La premier effet de surprise passé, on se rend compte que le statu quo de la Réserve fédérale américaine de laisser inchangé son programme de soutien à l‘économie obéit à une certaine logique même si son Président Ben Bernanke avait prévenu en mai dernier que la Banque centrale pourrait réduire ses achats mensuels d’actifs financiers.

N’oubions pas que mercredi soir la Fed a aussi abaissé ses prévisons de croissance pour 2013 et 2014

“Nous avons été trop optimistes sur la croissance 2014, a déclaré Ben Bernanke. Le taux potentiel de croissance de l‘économie a été ralenti. Comme je l’ai souligné plus tôt, la situation du marché de l’emploi est loin de celle que nous aimerions constater. Cependant, des progrès significatifs ont été faits depuis que nous avons annoncé notre programme de rachats d’actifs”.

La Fed va donc continuer à racheter pour 45 milliards de dollars de bons du Trésor et 40 milliards de titres hypothécaires sur les marchés chaque mois et son principal taux d’intérêt restera proche de zéro tant que le chômage n’aura pas baissé à 6,5%, a confirmé Ben Bernanke mercredi soir.

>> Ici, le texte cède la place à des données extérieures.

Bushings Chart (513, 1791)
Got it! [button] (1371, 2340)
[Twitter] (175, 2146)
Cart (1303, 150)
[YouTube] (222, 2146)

Pour 2013, la Banque centrale ne prévoit plus que de 2 à 2,3% de croissance pour l‘économie américaine.

“La Fed n’est toujours pas totalement certaine que la croissance de l‘économie américaine peut suffire, affirme Lawrence White professeur à la Stern School of business de New York. La Fed pense que l‘économie a encore besoin d‘être stimulée”.

Certes le chômage a baissé aux Etats Unis pour arriver à 7,3% de la population active mais le chômage baisse pour de mauvaises raisons et la participation au marché du travail n’a jamais été aussi faible.
Les efforts de la Fed chaque mois permettent de maintenir les taux d’intérêt à un niveau extrêmement bas, surtout les taux longs, ceux qui accompagnent les ventes de logements et de voitures, deux secteurs importants de l‘économie.
On constate aussi que la croissance américaine n’empêche pas le revenu médian des foyers américains de stagner et que l’inflation est toujours inférieure à l’objectif de long terme.
C’est aussi pour ces raisons que la Banque centrale américaine n’a rien changé à sa politique monétaire mercredi soir.